→ REQUIRED TASK: Copy the entries again, from the line with "The width and height of the screenshot is (778, 457)." up to and including the line with "Looking at the", keeping every character as it appears.

== RECORD LIST ==

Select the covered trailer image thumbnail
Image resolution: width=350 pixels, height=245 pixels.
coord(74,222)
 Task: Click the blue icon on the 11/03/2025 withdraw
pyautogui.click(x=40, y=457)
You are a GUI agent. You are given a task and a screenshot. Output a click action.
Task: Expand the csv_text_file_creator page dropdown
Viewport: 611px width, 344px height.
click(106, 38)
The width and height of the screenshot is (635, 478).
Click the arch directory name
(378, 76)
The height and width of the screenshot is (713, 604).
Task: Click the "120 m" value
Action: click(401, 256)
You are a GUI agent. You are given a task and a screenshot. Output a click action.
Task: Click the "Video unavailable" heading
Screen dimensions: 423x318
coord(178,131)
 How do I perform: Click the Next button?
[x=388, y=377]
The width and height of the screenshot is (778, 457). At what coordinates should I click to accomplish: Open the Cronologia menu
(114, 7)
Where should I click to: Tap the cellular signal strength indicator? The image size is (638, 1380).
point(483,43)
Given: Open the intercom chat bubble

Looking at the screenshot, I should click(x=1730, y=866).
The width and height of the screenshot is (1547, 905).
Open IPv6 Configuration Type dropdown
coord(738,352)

===

→ TASK SOLUTION:
The width and height of the screenshot is (778, 457). At what coordinates should I click to accomplish: Open the Cronologia menu
(114, 7)
Where should I click to: Tap the cellular signal strength indicator? The image size is (638, 1380).
point(483,43)
Given: Open the intercom chat bubble

Looking at the screenshot, I should click(x=1730, y=866).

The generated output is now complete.